George decides against calling his wife for a ride and instead walks the two miles from the repair shop to his home. He works hard to provide a good life for his family, and he loves his kids and enjoys reading to them. But lately his life has been going badly. Last night his wife threatened to divorce him unless he did something about his constant negativity. His team at work struggles and bickers, and his own job is in danger. George vows to change, but he’s at a loss for how to do so.
As he walks home, feeling desperate, he looks up at the sky and cries, “Please help me!” (13).
The next morning George’s wife offers to take him to work; he declines, wanting to take the bus again. He’s miffed at the driver, who he feels insulted him, but he realizes she’s right about his life being a shambles. Yesterday his boss warned him that if he didn’t put things right, he’d be fired. George thinks to himself, “I need to try to turn this around today […] How? I have no idea” (16).
Despite his resolution, George’s team suffers more crises at work. Briefly, he thinks of firing them all, but he realizes that they’re good people and it’s him who should get the sack. The next day, at the bus stop, George looks up from his fretting to see that Joy once again is driving. He smiles.
Joy takes Tuesdays off to care for her sick father, who can no longer remember things, not even his own daughter. She tells George that everyone has problems, including her. But she loves life anyway, and she loves everyone, “[e]ven the ones who are hard to love” (20).
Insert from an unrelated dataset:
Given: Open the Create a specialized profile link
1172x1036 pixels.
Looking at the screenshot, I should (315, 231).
She asks why George is taking the bus again; he explains the two-week car problem. Joy is glad; she thinks there must be a reason. She points to a handwritten sign she put up near the mirror: “THE 10 RULES FOR THE RIDE OF YOUR LIFE” (21). All the long-term bus riders learn and discuss these rules. Solemnly, she tells George that he needs them, too, and that great things will come his way if he studies them.
Surprising himself, George agrees to do so. A cheer of “Yes! Yes! Yes!” breaks out on the bus (22). George turns and notices the other passengers for the first time. Joy assures him that the people on her Energy Bus like to chant “yes” a lot. Confused and squirming, George agrees to learn the first lesson.
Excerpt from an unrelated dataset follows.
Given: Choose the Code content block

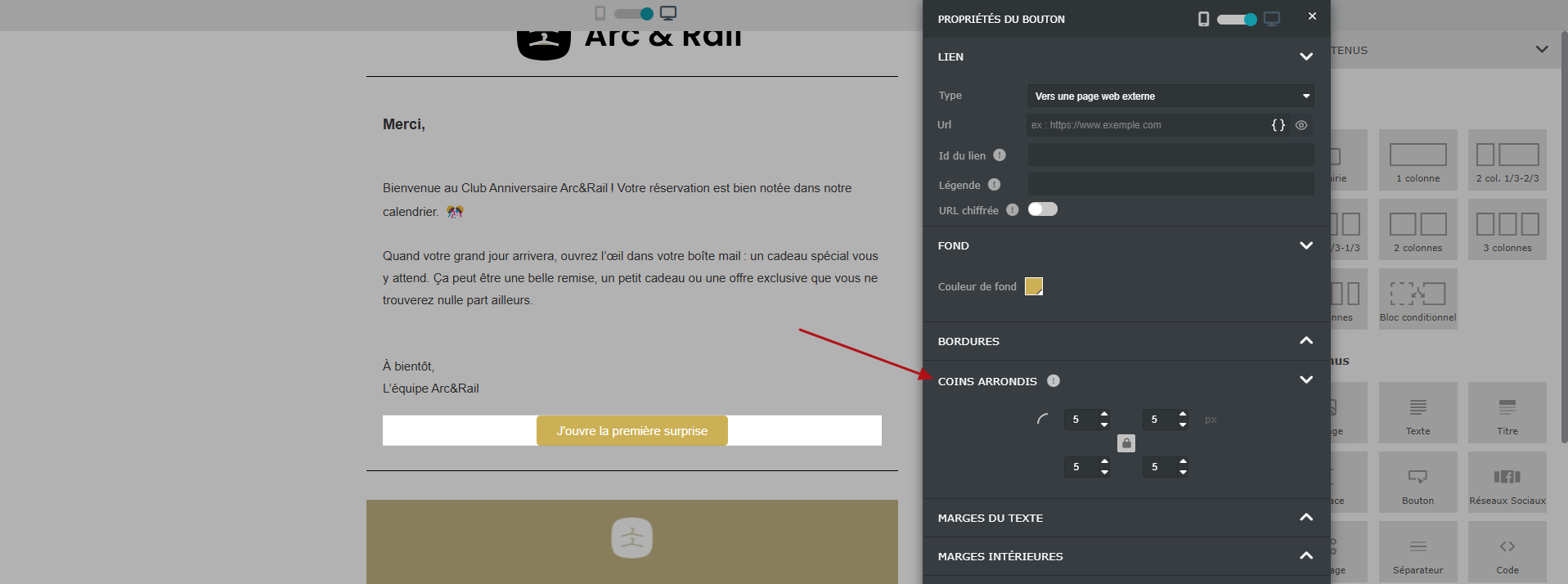Looking at the screenshot, I should pos(1507,552).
Chapters 1 through 6 introduce George, his many problems, and a city bus that contains an opportunity to solve those challenges.
In Chapter 1 George’s wife and children are introduced, but they aren’t named. The author appears to leave these names blank so that readers can fill them in with the names and faces of their own family members.
The flat tire leads to the discovery of more serious problems with the car that will require two weeks to fix. This symbolizes George’s life situation, where problems at work and at home lie on the surface of much deeper issues that plague George’s heart and soul.
Sometimes things that appear random contain a purpose. The flat tire, for example, is the first of many signs and portents that George encounters, guideposts that nudge him toward what he must do next. The flat tire leads to Joy and her Energy Bus. Joy explains that these are messages from George’s life that reflect his level of development. When he’s negative, bad things happen that lead him to resources that can help; when he’s in a positive state of mind, signs point the way toward his goal.
George is a kind of everyman who’s normal in most ways. Most of the author’s clients are corporate executives, and George stands in for them in the story. He’s better educated and perhaps smarter than most people, but his troubles prove that anyone, even someone with intelligence and skills, can go astray. What’s important to success lies elsewhere. Upcoming chapters will pinpoint those resources.
In Chapter 6 Joy introduces George to her 10 rules. The number 10 resonates powerfully in Western culture. We have 10 fingers; our arithmetic is in base-10; the Judeo-Christian faiths are founded on 10 commandments. Choosing 10 is like saying, “This is serious! Pay attention.”